В освещённой части пещеры сидел огромный джинн. Он то наклонялся вперёд, чуть не стукаясь лбом о стенку, то откидывался назад, его правая рука взмахивала в воздухе. Вместе с джинном качалась и махала рукой его нелепая тень.
— А, Севочка пришёл! — пропел джинн голосом Татьяны Васильевны.
Конечно, Севка сразу догадался, что это она. Просто ему хотелось думать, что он видит джинна из «Тысячи и одной ночи», и вообще всё это было похоже на пещеру Али-Бабы, только запрятанных сокровищ не хватало.
— Иди сюда. Я здесь настоящее сокровище обнаружила.
Севка так и вздрогнул. Правда, сокровище оказалось совсем не настоящим — это были васильки, нарисованные на стене.
— Ну чем не сокровище? — Татьяна Васильевна попробовала краску на листе бумаги. — Ты только посмотри: цветы синие, как лазурит, листья — зеленее малахита, а рамка красная, как сердолик. Мне и красок-то таких не подобрать. Тут самоцветные камни растирать надо.
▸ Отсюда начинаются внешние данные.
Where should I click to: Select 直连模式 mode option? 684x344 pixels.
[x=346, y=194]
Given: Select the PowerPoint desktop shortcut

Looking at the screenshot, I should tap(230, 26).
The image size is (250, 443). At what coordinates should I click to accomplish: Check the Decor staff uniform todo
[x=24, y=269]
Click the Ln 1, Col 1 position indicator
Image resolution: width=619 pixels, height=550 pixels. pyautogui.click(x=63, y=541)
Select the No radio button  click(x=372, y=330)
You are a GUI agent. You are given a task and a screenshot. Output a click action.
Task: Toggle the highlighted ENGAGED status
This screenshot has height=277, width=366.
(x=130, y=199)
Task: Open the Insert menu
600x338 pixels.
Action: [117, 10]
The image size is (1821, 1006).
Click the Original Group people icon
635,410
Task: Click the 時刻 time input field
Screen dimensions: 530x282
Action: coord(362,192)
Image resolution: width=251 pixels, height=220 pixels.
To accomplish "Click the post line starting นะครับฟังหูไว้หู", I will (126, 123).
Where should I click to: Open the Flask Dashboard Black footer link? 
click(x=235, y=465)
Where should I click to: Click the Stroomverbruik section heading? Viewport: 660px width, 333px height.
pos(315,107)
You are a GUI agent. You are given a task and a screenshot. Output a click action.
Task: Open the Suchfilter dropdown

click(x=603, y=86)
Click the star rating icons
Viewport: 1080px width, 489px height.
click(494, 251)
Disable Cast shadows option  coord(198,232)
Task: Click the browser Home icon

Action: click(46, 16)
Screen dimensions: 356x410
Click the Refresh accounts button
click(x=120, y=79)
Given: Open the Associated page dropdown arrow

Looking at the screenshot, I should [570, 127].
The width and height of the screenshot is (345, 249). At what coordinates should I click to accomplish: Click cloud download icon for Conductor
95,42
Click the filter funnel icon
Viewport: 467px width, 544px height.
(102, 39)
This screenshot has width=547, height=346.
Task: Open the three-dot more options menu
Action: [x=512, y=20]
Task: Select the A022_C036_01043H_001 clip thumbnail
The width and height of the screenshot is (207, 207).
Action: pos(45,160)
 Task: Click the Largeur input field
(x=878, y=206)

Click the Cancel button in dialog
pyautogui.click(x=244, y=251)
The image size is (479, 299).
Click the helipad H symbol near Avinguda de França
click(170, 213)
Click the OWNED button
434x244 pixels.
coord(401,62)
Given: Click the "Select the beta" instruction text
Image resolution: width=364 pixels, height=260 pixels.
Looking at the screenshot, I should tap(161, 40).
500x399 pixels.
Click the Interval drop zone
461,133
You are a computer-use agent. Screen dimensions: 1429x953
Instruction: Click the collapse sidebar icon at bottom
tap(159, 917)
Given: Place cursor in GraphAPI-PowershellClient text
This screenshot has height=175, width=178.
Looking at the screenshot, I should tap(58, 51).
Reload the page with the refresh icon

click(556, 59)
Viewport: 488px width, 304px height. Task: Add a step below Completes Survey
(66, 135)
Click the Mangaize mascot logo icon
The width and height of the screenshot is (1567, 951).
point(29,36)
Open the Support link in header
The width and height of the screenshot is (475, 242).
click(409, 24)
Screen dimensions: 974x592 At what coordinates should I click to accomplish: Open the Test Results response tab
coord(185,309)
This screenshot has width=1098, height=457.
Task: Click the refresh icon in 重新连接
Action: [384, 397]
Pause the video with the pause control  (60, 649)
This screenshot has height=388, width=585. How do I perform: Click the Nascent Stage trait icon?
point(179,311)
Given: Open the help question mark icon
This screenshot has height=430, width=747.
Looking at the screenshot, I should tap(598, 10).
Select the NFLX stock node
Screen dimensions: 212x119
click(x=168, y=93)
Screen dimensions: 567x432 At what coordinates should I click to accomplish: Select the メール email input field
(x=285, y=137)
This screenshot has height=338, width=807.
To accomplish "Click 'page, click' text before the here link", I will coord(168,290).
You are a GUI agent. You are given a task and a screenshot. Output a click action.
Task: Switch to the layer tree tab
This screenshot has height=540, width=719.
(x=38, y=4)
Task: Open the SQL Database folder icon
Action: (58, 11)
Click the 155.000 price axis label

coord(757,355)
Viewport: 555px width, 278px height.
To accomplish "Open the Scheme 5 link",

— Все стены были в цветах? — спросил Севка.
— Нет, Севочка. Стены были белые-белые, белее, чем бумага. А вдоль стен на высоте твоего роста шёл широкий пояс из цветов, бутонов и листьев. Их оплетали узкие красные ленты. Красиво?
— Угу.
Когда Севка вернулся в свою пещеру, Нина Георгиевна сказала:
— Задача рабочих — выносить надувной песок и породу, а наша — смотреть под лопаты, как жадный хозяин смотрит в рот гостю.
— Зачем?
— Чтоб ни одна находка не оказалась выброшенной вместе с землёй.
Они смотрели под лопаты до трёх часов. За всё это время им попался один битый светильник и одна розетка.
— Не думай, брат, — сказала Нина Георгиевна, — что цель раскопок — это погоня за интересными находками. Для археолога главное — восстановить историю.